Example: Using real-time analytics to detect fraudulent payments and make better business decisions

Consider a payment system that processes transactions sent from multiple point-of-sale terminals distributed across major metropolitan cities in the United States. You want to use Amazon Timestream to store and analyze the transaction data, so you can detect fraudulent transactions and run real-time analytics queries. These queries can help you answer business questions such as identifying the busiest and least used point-of-sale terminals per hour, the busiest hour of the day for each city, and the city with most transactions per hour.

The system process ~100K transactions per minute. Each transaction stored in Amazon Timestream is 100 bytes. You've configured 10 queries that run every minute to detect various kinds of fraudulent payments. You've also created 25 queries that aggregate and slice/dice your data along various dimensions to help answer your business questions. Each of these queries processes the last hour's data.

You've created a dashboard to display the data generated by these queries. The dashboard contains 25 widgets, it is refreshed every hour, and it is typically accessed by 10 users at any given time. Finally, your memory store is configured with a 2-hour data retention period and the magnetic store is configured to have a 6-month data retention period.
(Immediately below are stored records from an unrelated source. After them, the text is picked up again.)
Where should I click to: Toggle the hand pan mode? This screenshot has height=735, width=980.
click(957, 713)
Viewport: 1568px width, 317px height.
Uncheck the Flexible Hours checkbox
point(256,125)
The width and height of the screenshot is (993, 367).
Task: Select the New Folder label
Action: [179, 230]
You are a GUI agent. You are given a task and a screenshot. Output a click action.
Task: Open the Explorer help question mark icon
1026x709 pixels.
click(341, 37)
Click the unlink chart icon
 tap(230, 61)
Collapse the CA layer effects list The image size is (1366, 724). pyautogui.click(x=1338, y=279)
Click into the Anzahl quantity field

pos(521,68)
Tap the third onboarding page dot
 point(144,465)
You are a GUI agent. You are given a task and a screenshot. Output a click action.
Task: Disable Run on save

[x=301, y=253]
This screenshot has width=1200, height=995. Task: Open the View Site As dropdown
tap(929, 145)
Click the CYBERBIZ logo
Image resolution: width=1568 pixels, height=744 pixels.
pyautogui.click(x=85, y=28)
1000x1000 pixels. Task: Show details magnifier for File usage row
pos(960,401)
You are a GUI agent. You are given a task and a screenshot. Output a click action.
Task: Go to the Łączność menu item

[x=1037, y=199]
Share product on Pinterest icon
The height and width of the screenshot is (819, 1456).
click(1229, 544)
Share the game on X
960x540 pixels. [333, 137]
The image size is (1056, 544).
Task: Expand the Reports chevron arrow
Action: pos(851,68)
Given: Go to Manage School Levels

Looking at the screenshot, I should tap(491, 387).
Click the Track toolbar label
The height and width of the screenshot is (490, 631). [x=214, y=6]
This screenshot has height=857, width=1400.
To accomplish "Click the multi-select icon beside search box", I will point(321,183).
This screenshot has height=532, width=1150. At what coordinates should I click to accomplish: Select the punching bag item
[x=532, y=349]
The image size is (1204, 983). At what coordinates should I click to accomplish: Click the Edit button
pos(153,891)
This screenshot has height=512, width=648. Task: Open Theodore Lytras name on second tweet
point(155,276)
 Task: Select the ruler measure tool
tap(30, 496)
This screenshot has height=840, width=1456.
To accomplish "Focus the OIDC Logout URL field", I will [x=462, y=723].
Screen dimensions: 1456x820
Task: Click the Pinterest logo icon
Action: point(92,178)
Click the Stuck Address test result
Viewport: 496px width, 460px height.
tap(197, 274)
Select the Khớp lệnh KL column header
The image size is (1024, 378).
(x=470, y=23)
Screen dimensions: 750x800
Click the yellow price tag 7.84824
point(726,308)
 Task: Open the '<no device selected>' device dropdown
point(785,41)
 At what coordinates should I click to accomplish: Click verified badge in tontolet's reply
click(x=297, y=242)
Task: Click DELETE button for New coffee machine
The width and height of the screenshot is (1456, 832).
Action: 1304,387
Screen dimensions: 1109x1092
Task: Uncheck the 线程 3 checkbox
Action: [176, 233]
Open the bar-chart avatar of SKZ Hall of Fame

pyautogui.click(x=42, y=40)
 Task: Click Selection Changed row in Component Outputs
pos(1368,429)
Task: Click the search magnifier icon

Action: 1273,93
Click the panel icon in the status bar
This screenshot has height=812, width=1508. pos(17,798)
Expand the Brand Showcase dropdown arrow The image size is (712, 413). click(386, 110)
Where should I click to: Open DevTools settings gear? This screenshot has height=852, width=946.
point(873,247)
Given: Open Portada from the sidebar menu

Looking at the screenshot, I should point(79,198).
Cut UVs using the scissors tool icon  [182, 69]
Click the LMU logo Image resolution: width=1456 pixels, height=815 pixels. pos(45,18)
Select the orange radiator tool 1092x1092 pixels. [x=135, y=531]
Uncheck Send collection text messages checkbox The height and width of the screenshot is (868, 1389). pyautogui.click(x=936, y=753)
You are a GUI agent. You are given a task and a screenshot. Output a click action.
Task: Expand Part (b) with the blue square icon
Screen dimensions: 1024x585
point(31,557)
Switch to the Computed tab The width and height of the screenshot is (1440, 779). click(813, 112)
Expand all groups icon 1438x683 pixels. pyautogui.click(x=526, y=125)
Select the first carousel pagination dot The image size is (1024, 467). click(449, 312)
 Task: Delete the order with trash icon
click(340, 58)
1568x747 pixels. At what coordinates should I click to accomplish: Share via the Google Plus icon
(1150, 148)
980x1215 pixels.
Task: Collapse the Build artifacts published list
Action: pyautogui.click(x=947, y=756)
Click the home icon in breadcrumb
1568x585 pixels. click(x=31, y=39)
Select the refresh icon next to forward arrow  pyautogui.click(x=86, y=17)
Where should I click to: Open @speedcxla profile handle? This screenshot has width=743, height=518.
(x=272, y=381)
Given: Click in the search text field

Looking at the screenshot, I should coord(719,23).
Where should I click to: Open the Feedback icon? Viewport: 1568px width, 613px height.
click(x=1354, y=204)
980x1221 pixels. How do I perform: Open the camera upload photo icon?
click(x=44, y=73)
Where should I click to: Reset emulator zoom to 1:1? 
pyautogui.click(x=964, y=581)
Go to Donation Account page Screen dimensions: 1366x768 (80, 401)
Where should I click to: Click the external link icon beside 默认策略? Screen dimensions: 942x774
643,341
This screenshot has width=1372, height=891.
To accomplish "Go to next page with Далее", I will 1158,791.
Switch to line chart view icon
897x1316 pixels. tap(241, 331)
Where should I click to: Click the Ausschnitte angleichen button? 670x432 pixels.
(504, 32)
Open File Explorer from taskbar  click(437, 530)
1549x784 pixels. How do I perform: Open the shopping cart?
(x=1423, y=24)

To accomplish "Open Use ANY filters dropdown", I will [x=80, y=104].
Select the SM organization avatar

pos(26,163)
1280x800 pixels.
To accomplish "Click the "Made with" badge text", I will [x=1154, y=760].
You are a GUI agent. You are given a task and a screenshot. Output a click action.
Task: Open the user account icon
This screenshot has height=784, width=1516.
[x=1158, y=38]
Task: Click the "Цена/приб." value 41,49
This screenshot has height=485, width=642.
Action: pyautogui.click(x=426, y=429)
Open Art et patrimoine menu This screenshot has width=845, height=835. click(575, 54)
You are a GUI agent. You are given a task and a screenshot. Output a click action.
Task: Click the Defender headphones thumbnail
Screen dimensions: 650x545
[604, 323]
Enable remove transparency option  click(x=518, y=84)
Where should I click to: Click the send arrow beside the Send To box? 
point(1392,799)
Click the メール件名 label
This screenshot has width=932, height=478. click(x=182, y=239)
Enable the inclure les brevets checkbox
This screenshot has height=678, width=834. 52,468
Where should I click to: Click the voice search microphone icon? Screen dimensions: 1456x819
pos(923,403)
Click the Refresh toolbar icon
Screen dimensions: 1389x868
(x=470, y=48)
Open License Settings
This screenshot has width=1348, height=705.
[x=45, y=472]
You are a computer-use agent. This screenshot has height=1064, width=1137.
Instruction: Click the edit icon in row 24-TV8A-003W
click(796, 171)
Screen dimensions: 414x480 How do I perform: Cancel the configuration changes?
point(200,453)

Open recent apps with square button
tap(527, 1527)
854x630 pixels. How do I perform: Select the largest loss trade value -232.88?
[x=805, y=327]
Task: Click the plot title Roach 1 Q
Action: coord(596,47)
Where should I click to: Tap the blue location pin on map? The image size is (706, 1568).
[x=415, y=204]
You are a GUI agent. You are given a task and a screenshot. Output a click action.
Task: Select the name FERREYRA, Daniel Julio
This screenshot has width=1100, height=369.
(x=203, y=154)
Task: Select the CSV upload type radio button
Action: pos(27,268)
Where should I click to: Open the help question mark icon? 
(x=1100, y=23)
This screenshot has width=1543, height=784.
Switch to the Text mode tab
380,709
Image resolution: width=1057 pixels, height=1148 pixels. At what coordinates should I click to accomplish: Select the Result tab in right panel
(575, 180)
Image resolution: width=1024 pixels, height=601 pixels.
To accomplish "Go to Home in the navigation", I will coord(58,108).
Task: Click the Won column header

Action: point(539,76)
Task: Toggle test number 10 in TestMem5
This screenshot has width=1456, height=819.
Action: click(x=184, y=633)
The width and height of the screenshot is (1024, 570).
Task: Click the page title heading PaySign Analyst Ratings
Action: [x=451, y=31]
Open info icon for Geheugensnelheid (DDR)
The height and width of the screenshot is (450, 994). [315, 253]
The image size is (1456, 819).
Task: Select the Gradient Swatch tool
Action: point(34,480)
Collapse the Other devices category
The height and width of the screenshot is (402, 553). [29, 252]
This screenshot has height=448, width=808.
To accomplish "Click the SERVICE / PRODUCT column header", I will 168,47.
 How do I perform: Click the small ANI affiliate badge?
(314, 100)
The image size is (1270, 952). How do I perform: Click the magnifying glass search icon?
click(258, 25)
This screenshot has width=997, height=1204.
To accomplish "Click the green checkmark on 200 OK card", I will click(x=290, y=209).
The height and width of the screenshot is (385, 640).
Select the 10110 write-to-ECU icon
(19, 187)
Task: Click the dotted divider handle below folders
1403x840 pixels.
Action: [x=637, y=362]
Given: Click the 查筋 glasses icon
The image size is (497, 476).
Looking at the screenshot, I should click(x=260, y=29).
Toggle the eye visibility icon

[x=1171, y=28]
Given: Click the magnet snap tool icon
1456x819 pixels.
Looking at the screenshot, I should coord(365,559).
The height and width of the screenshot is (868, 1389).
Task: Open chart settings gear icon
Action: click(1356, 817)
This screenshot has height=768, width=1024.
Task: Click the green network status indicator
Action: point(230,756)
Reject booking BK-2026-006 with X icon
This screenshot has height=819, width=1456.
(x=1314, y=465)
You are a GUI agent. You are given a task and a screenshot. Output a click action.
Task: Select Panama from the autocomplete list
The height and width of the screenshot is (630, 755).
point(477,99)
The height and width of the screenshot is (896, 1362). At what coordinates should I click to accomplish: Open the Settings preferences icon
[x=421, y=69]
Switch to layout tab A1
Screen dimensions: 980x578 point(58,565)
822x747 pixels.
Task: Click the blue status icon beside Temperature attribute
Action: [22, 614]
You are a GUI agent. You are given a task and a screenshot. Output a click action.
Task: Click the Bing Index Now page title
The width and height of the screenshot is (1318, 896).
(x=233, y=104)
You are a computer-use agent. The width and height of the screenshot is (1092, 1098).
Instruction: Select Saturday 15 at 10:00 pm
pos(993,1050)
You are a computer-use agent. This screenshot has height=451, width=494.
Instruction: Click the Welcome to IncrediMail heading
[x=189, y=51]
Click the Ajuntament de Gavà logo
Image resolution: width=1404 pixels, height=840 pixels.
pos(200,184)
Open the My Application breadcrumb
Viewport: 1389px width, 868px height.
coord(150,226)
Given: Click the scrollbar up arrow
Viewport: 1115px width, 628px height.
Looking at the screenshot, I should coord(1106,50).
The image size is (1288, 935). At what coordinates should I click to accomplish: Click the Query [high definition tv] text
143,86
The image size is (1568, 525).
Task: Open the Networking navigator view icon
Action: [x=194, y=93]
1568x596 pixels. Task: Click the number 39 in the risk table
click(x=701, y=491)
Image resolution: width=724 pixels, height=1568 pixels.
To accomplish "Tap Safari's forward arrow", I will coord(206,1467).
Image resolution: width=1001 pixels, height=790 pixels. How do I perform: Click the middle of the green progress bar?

In this case, you can use real-time analytics queries that recompute the data every time the dashboard is accessed and refreshed, or use derived tables for the dashboard. The query cost for dashboards based on real-time analytics queries will be $120.70 per month. In contrast, the cost of dashboarding queries powered by derived tables will be $12.27 per month (see Amazon Timestream pricing). In this case, using derived tables reduces the query cost by ~10 times.